De son côté, la Police scientifique entame l’enquête, en délimitant d’abord, un périmètre de sécurité. Viennent ensuite les grues pour soulever les épaves des locomotives. Le spectacle est effrayant et laisse augurer de lourdes pertes

humaines.

Un mort pour l’instant…

Le va-et-vient des ambulanciers est ininterrompu. Les dizaines de blessés sont acheminés vers les hôpitaux les plus proches. Au service des urgences du CHU Mustapha-Pacha, il règne une tension. Les médecins sont les seuls autorisés à accéder aux urgences, dont les portes sont gardées par un important dispositif de sécurité. En effet, de nombreuses familles campent devant l’entrée du service en espérant obtenir des nouvelles de leurs proches hospitalisés.

La tension monte entre ces familles et le service de garde qui a du mal à les maîtriser.

L’hôpital a pourtant mis en place, dès l’arrivée des premiers blessés, une cellule de crise et d’aide psychologique destinée aux proches des victimes. Le directeur général de l’hôpital Mustapha-Pacha, Rabah Bara, a affirmé que “les services d’urgences de cet établissement ont accueilli 93 blessés précisant que 40 d’entre eux ont quitté la structure après avoir reçu les soins nécessaires”.

Le responsable a expliqué à la presse qu’un blessé a été placé en réanimation et que son état est stable. Toujours selon le directeur, le chauffeur du train figure parmi les blessés admis aux urgences de l’hôpital. Les services de l’hôpital ont affiché une liste nominative des blessés admis dans cette structure sanitaire.

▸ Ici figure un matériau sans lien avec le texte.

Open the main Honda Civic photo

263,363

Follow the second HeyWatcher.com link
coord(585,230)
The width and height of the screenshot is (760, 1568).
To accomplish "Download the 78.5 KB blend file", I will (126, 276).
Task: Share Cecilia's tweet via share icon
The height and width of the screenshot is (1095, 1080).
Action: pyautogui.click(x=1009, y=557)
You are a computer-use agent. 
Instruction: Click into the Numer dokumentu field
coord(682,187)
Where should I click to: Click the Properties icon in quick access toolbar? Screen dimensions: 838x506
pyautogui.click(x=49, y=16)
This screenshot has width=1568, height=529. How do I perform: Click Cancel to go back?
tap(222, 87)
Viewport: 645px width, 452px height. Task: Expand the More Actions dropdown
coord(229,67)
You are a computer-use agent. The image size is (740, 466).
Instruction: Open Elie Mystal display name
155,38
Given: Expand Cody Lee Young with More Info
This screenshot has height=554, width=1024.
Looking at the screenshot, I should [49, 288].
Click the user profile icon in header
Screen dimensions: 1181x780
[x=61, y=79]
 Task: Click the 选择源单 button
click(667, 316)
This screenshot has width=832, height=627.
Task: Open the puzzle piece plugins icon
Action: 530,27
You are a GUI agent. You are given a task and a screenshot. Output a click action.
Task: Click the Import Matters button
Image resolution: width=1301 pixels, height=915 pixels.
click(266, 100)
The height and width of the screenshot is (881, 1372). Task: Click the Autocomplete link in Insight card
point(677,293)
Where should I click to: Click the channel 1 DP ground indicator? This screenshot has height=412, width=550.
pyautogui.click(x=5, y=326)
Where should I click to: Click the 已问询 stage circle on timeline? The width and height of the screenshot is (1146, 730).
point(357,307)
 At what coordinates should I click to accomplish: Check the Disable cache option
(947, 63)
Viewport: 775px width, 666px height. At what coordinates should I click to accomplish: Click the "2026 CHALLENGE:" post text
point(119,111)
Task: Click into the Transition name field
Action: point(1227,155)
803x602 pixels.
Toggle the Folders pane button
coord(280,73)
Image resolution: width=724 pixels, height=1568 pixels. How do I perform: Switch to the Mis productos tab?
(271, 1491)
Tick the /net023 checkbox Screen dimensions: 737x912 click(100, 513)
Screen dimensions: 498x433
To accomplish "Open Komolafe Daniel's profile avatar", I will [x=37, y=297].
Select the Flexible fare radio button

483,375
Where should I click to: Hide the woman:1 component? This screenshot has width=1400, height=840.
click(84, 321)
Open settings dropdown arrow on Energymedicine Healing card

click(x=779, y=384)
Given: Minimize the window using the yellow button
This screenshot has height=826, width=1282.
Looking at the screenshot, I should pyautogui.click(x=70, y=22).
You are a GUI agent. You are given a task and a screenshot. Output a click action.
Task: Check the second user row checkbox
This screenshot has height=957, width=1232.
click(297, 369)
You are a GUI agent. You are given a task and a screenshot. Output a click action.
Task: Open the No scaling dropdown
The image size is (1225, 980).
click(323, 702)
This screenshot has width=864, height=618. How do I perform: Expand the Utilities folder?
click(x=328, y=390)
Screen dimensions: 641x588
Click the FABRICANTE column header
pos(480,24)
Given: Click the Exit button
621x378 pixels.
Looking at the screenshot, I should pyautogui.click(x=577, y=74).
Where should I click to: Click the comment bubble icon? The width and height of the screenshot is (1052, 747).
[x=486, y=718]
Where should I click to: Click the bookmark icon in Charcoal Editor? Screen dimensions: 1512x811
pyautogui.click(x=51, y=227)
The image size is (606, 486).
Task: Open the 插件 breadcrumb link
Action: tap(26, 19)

Pour rappel, le dernier accident remonte à 2008 où un train de marchandises est entré en collision avec une autre locomotive à hauteur de la gare d’Ammal dans la wilaya de Boumerdès.

Le télescopage avait coûté la vie à l’un des conducteurs des deux locomotives et causé des blessures à quatre personnes. C’est vrai que les accidents de train restent peu nombreux mais il faut les rapporter à la densité du trafic ferroviaire en Algérie qui demeure peu développé.